Dilansir dari CNBC, harga minyak mentah Brent berakhir turun di bawah 85 dollar AS per barrel untuk pengiriman November, atau jatuh 2,1 persen, tepatnya pada level 84,32 dollar AS per barrel. Sementara itu, West Texas Intermediate berjangka turun 2,3 persen ditutup pada level 76,97 dollar AS per barrel.
Nilai tukar dollar AS melonjak ke level tertinggi sejak tahun 2002. Sementara itu poundsterling jatuh ke level terendah. Penurunan harga minyak mentah dunia baik Brent maupun WTI sudah terjadi sejak pekan lalu, dengan penurunan sekitar 5 persen
“Penurunan harga minyak terjadi karena nilai tukar dollar AS yang lebih kuat. Ini memicu kekhawatiran resesi,” kata Amrita Sen, salah satu pendiri dan direktur penelitian di Energy Aspects.
Lonjakan dollar AS terhadap mata uang lain ini juga bisa diartikan, aset dollar AS seperti minyak mentah akan sangat mahal bagi investor yang memiliki mata uang selain dollar AS.
“Kenaikan nilai tukar dollar AS, membebani harga berjangka,” kata John Morley, direktur editorial asosiasi untuk minyak mentah dan bahan bakar EMEA di S&P Global.
Kenaikan nilai tukar dollar AS terjadi ketika bank sentral di seluruh dunia termasuk The Fed dan BoE terus manikkan suku bunga dalam upaya menekan laju inflasi.

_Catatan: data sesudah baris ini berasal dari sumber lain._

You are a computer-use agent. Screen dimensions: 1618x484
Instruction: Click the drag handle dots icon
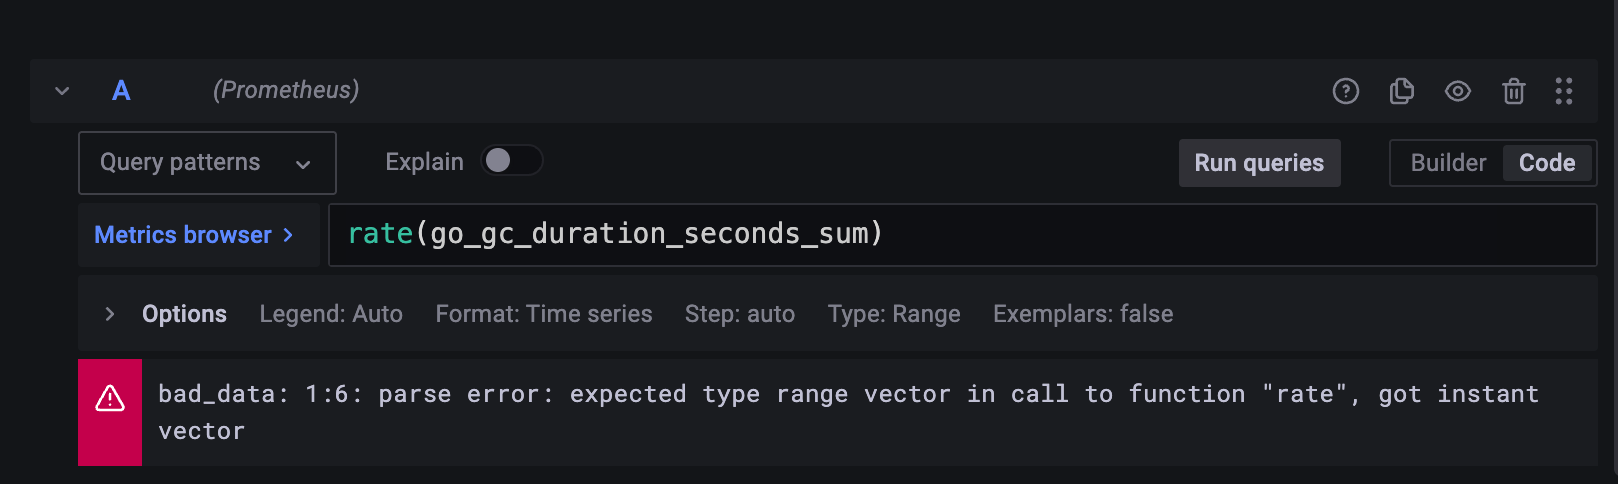pos(1564,91)
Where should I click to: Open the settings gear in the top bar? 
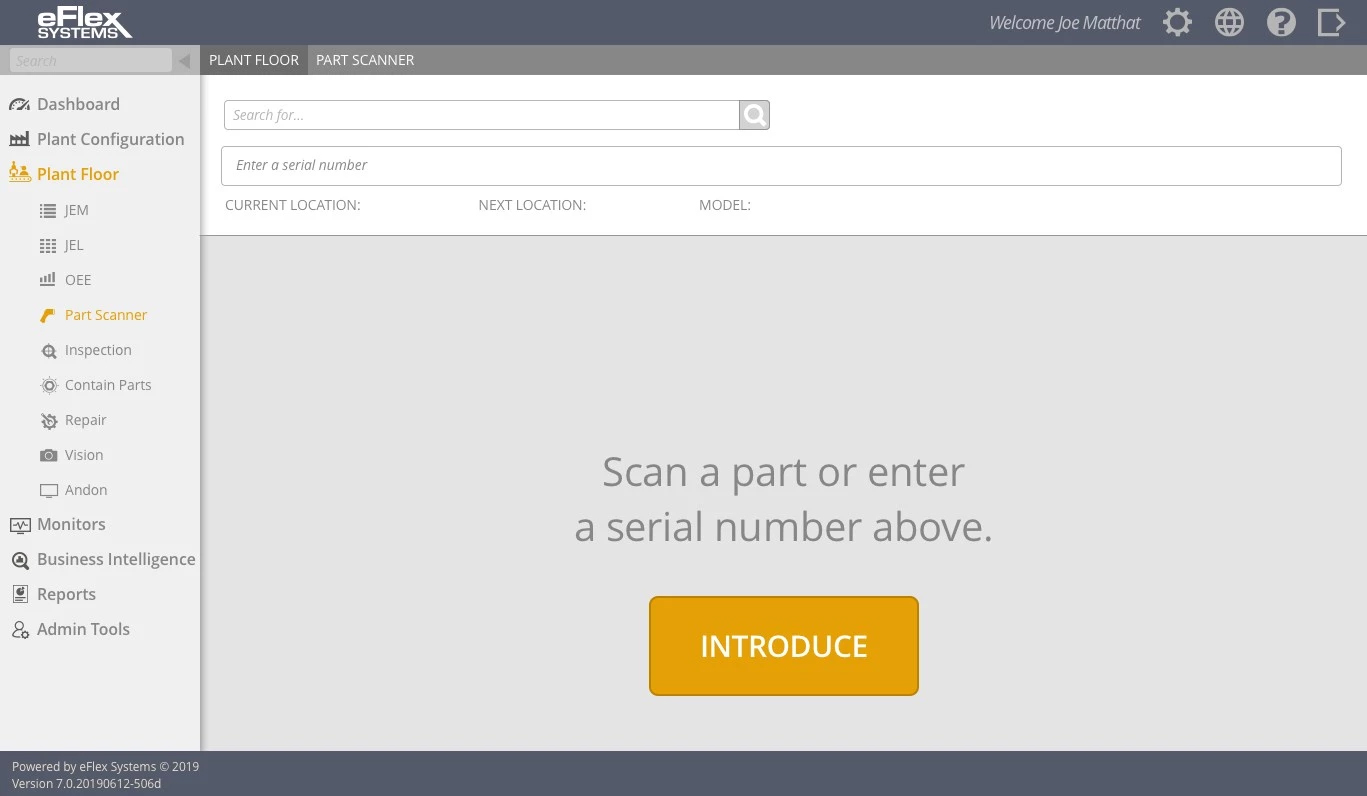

Kebijakan ini mendorong sentimen pasar yang terus memburuk.
“Kebijakan suku bunga, memberi tekanan tak henti-hentinya pada komoditas, termasuk minyak mentah, berlanjut setelah sesi suram Jumat yang melihat penguatan dollar AS yang dipercepat dan pesimisme pertumbuhan menyebabkan gejolak di pasar,” kata Ole Hansen, Kepala Strategi Komoditas di Saxo.
“WTI diperdagangkan di bawah 80 dollar AS per barel, sementara Brent berada di harga 80-an dollar AS per barrel, kita akan segera melihat upaya OPEC+ dalam mendukung harga minyak,” katanya.
Sementara itu, Rusia memperingatkan tidak akan memasok komoditas ke negara-negara yang setuju untuk melakukan membatasi harga minyak mentahnya.
“Sektor energi bisa menjadi yang pertama bangkit, jika mendapat dukungan dari nilai tukar dollar AS yang stabil,” lanjut Hansen.
Kekhawatiran seputar perlambatan ekonomi terus meningkat. Steve Hanke, profesor ekonomi terapan di Universitas Johns Hopkins, memprediksi adanya potensi bahwa AS akan jatuh ke dalam resesi sebesar 80 persen.
“Jika The Fed melanjutkan pengetatan kuantitatif dan memindahkan tingkat pertumbuhan dan M2 (penawaran uang) ke wilayah negatif, itu akan memberi dampak yang lebih parah,” kata Hanke.